NEW YORK — President Bush might be able to identify with the plight of embattled Rep. Stephen J. Solarz, the Brooklyn Democrat who sponsored the House resolution authorizing U.S. military intervention in the Persian Gulf.
Not long ago, Solarz was riding high as one of Congress' experts in foreign policy. He had predicted a quick defeat for Iraq in the face of U.S. resolve. Several years earlier, his House hearings on the Philippines helped expose the corruption of the Ferdinand E. Marcos regime.
But that was then, and this is now. And as he battles for survival in an election year in which foreign affairs hardly predominate, Solarz has a problem that even the President doesn't face. Not only have the key issues changed for him, but so have the voters themselves.
Since 1974, Solarz has represented a heavily Jewish district in Brooklyn. But faced with a population loss in the New York City area, state lawmakers sliced up Solarz's old base into six pieces. None of the new districts contained as much of a quarter of his former constituents.
Left politically homeless--although possessing a $2-million campaign war chest--the 52-year-old Solarz tried a bold gamble. In today's primary, he is hoping to triumph in a new district created specifically to form a Latino majority.
The octopus-shaped district consists of Puerto Rican neighborhoods in Queens, Brooklyn and lower Manhattan in which 58% of the 580,000 residents are Latinos. Ironically, most political observers say Solarz has a good chance of winning because so many Latino politicians jumped into the race. Five will be on the ballot, raising the prospect that they will divide the Latino vote.
But neither are local observers predicting a Solarz victory. Hanging over him is the House bank scandal--Solarz was revealed as one of the prime abusers, having written 743 bad checks.
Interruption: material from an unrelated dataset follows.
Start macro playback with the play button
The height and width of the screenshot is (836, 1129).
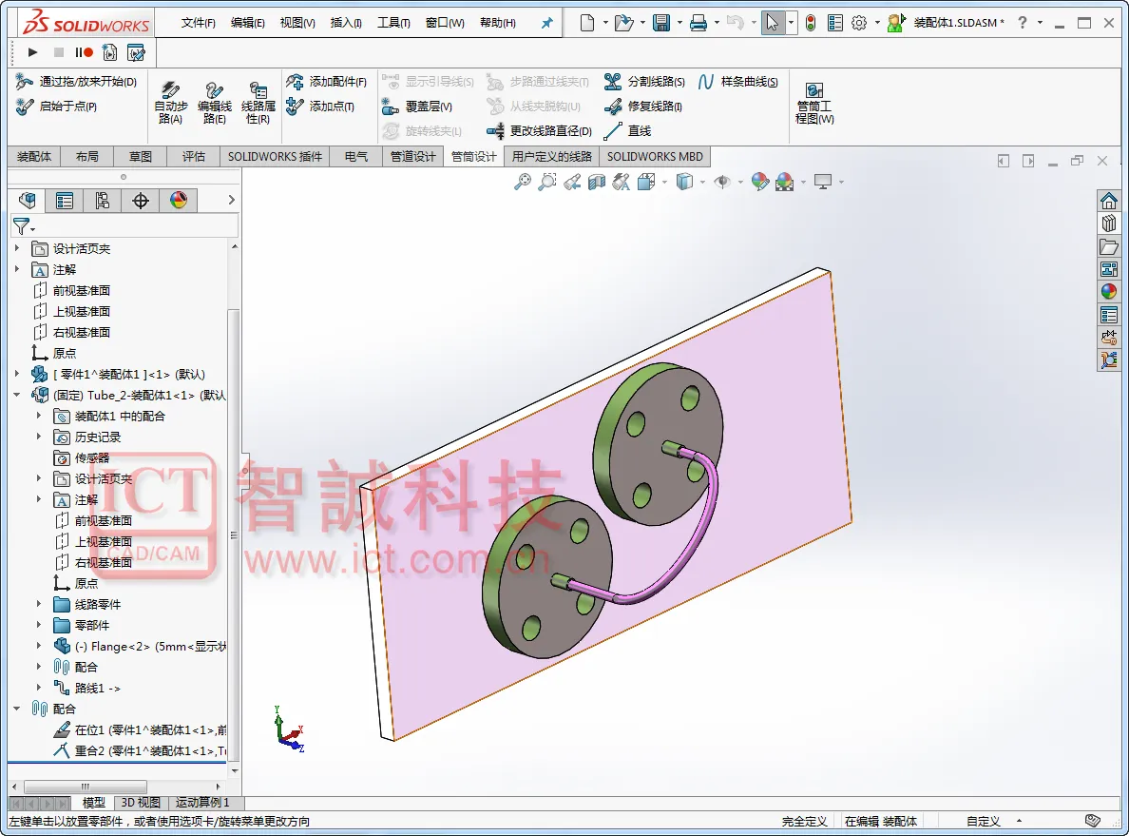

And his foreign policy expertise is seen as something of a liability now.
Solarz was a congressman who boasted of his many trips abroad--at least 20 visits to the Mideast, for example--and some New Yorkers say he is more familiar with the troubles of Latin America than with the problems of Latinos in Queens.
Solarz is "very intelligent and wants terribly to be secretary of state," said Richard C. Wade, a professor at City University. "But he was so deeply entrenched that he didn't seem to pay much attention to the issues here."
But lately, New Yorkers who turned on their television sets saw Solarz portraying himself as the type of politician who solves local problems. "Paying Attention. Getting Action" is his slogan. He also ran ads on Spanish-language television channels where, speaking Spanish, he said his goal in Congress will be to create jobs.
His effort has not mollified Latino leaders.
"Solarz is a carpetbagger," said Jaimes Estades, the editor of a community newspaper in Brooklyn. "This is a Latino district created to give Latinos real representation. He has no business running here."
Two female candidates appear to have the best chance of beating Solarz. Nydia Velazquez, 39, a leader in New York's Puerto Rican community, has been endorsed by New York Mayor David N. Dinkins. Elizabeth Colon, 40, heads a Puerto Rican community group and is backed by Bronx Borough President Fernando Ferrer.